* **Data section**
☆ ☆ ☆ ☆ ☆ ☆ ☆

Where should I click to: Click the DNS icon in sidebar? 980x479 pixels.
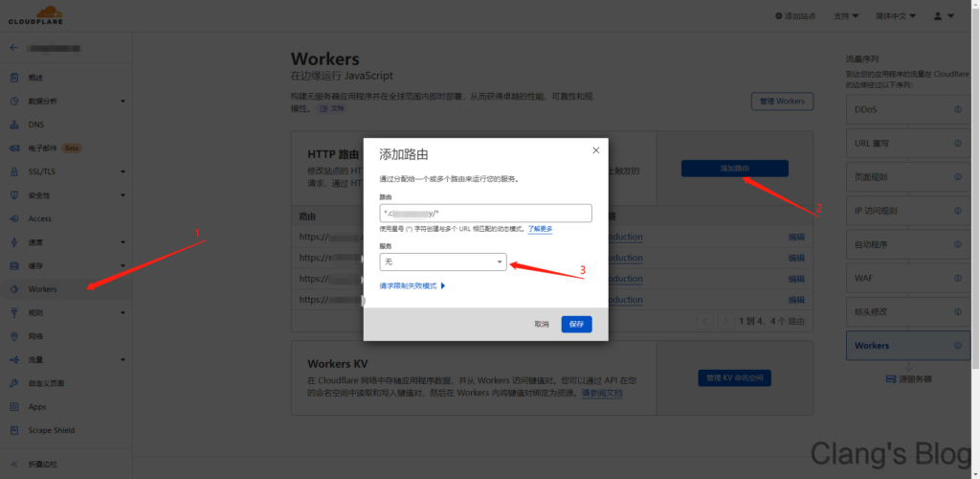14,125
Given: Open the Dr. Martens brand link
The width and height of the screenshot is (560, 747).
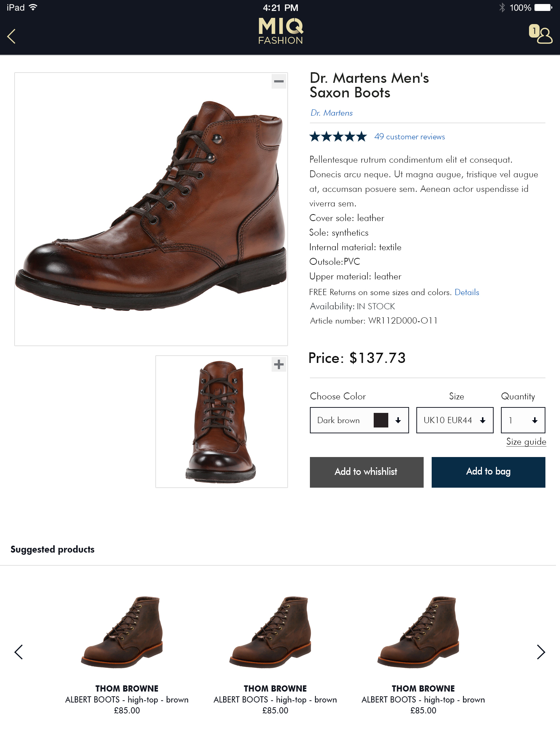Looking at the screenshot, I should click(x=331, y=113).
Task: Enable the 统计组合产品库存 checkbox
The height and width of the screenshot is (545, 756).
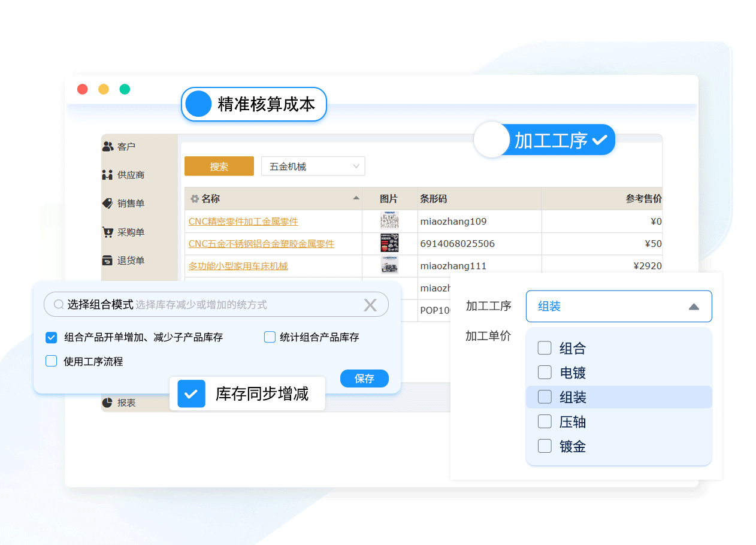Action: click(x=270, y=337)
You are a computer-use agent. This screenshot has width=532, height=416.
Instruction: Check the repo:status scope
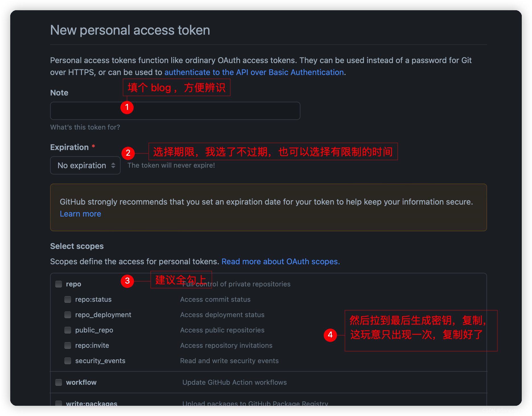[68, 299]
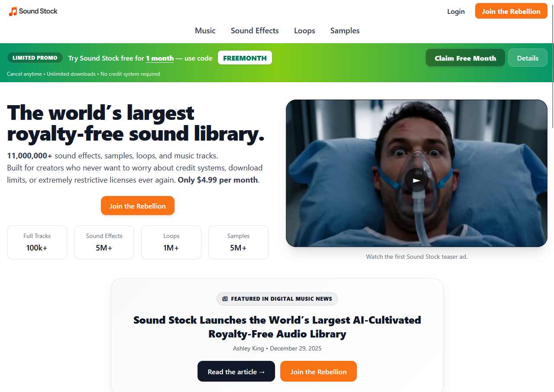Click the Sound Stock music note logo
554x392 pixels.
pyautogui.click(x=13, y=11)
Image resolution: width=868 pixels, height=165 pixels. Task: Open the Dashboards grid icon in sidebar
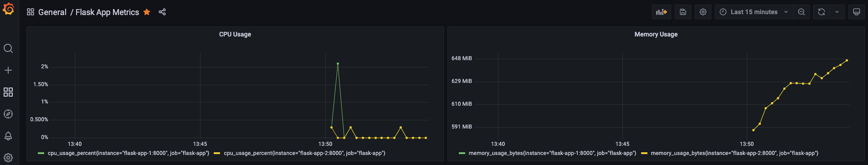pyautogui.click(x=8, y=92)
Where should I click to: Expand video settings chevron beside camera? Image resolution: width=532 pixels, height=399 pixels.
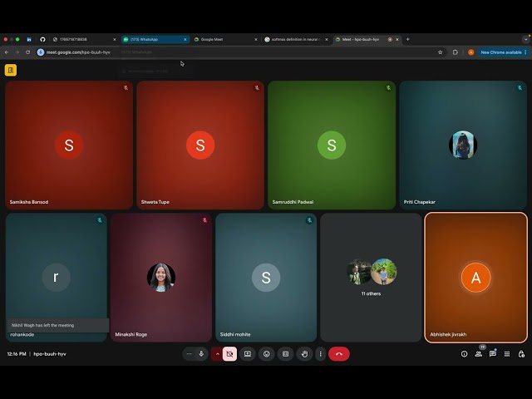tap(218, 354)
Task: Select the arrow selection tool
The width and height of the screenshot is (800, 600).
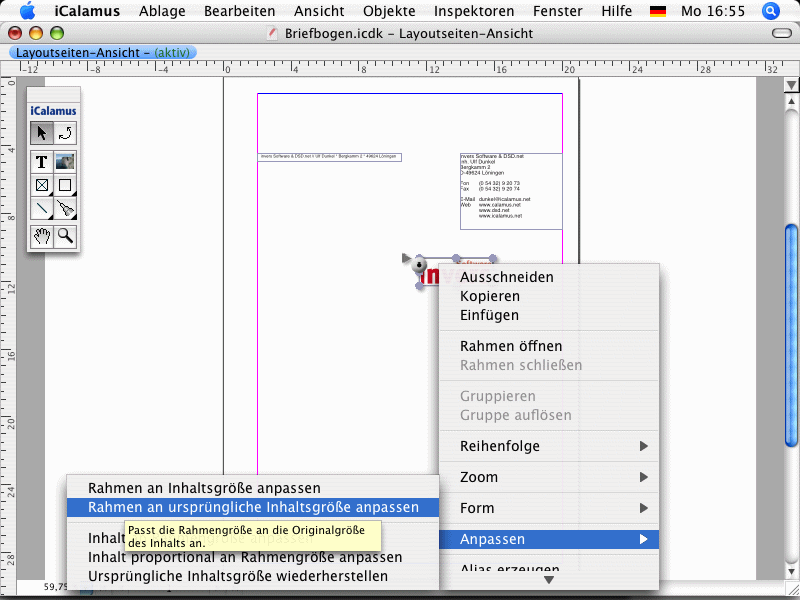Action: tap(41, 133)
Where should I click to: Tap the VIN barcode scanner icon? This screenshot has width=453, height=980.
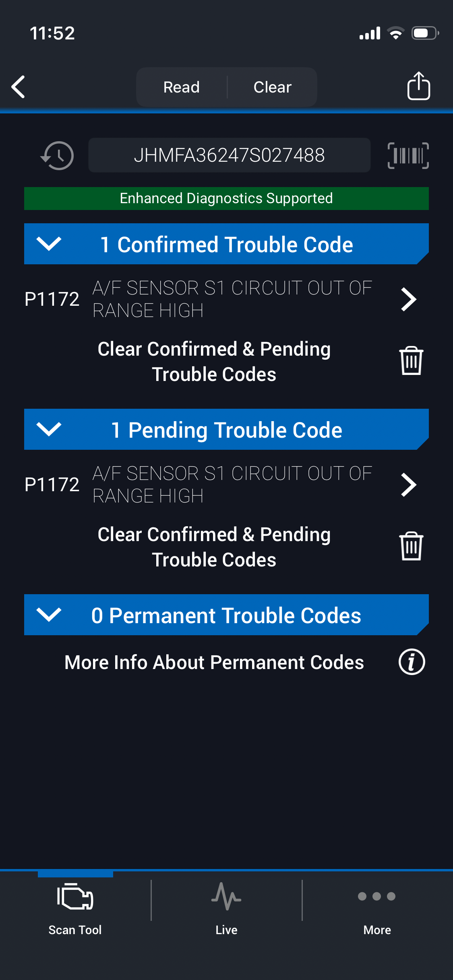(408, 155)
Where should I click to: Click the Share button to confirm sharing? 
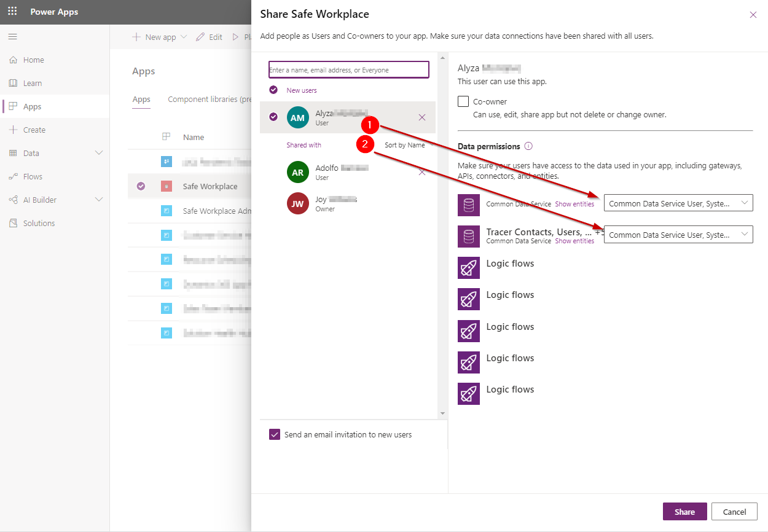[x=684, y=511]
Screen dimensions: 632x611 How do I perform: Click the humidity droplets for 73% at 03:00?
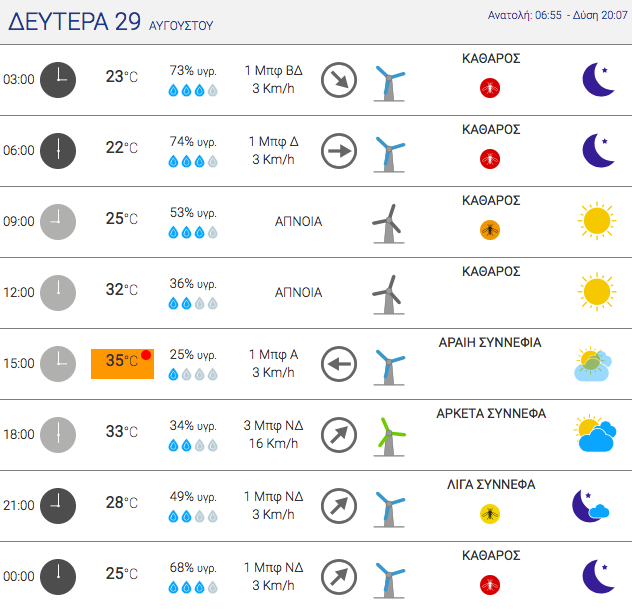click(x=193, y=90)
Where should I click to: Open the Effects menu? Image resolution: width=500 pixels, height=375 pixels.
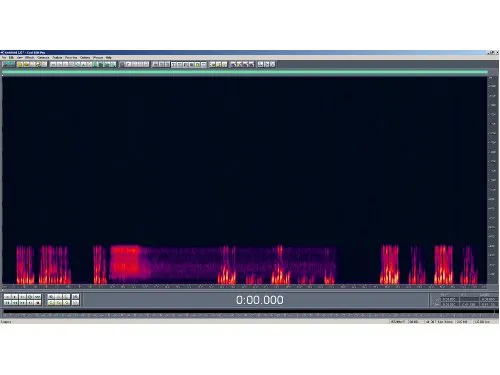[x=30, y=58]
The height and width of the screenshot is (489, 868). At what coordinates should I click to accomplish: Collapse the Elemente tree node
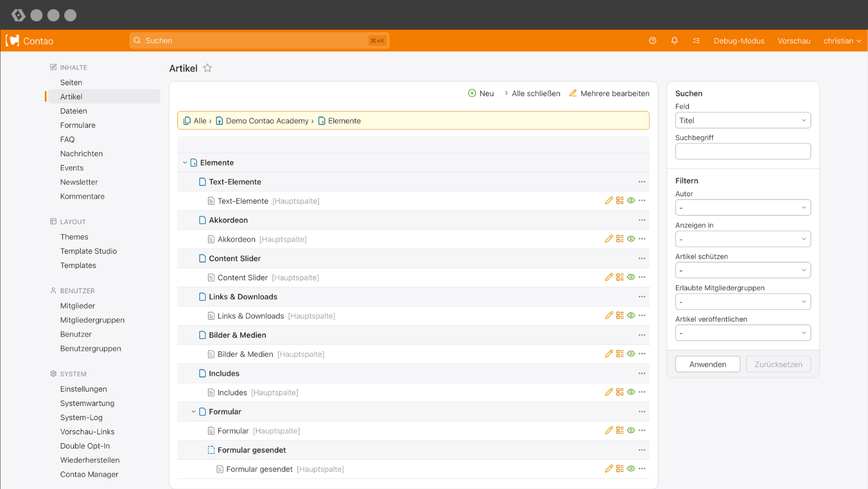[x=185, y=163]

☆ ☆ ☆ ☆ ☆ ☆ ☆

* **To do**
Print all the records exactly, minus any images.

* **Task solution**
Where should I click to: Click the DNS icon in sidebar? 980x479 pixels.
14,125
Given: Open the Dr. Martens brand link
The width and height of the screenshot is (560, 747).
Looking at the screenshot, I should click(x=331, y=113).
Task: Enable the 统计组合产品库存 checkbox
The height and width of the screenshot is (545, 756).
Action: click(x=270, y=337)
You are a computer-use agent. This screenshot has width=532, height=416.
Instruction: Check the repo:status scope
[68, 299]
Click the Sound Stock music note logo
554x392 pixels.
pyautogui.click(x=13, y=11)
Image resolution: width=868 pixels, height=165 pixels. Task: Open the Dashboards grid icon in sidebar
pyautogui.click(x=8, y=92)
Where should I click to: Expand video settings chevron beside camera? Image resolution: width=532 pixels, height=399 pixels.
tap(218, 354)
Task: Select the arrow selection tool
The width and height of the screenshot is (800, 600).
Action: tap(41, 133)
Where should I click to: Tap the VIN barcode scanner icon? This screenshot has width=453, height=980.
(408, 155)
Where should I click to: Click the Share button to confirm sharing? 
[x=684, y=511]
Screen dimensions: 632x611 How do I perform: Click the humidity droplets for 73% at 03:00?
click(x=193, y=90)
Where should I click to: Open the Effects menu? Image resolution: width=500 pixels, height=375 pixels.
[x=30, y=58]
The height and width of the screenshot is (489, 868). At what coordinates should I click to accomplish: Collapse the Elemente tree node
[x=185, y=163]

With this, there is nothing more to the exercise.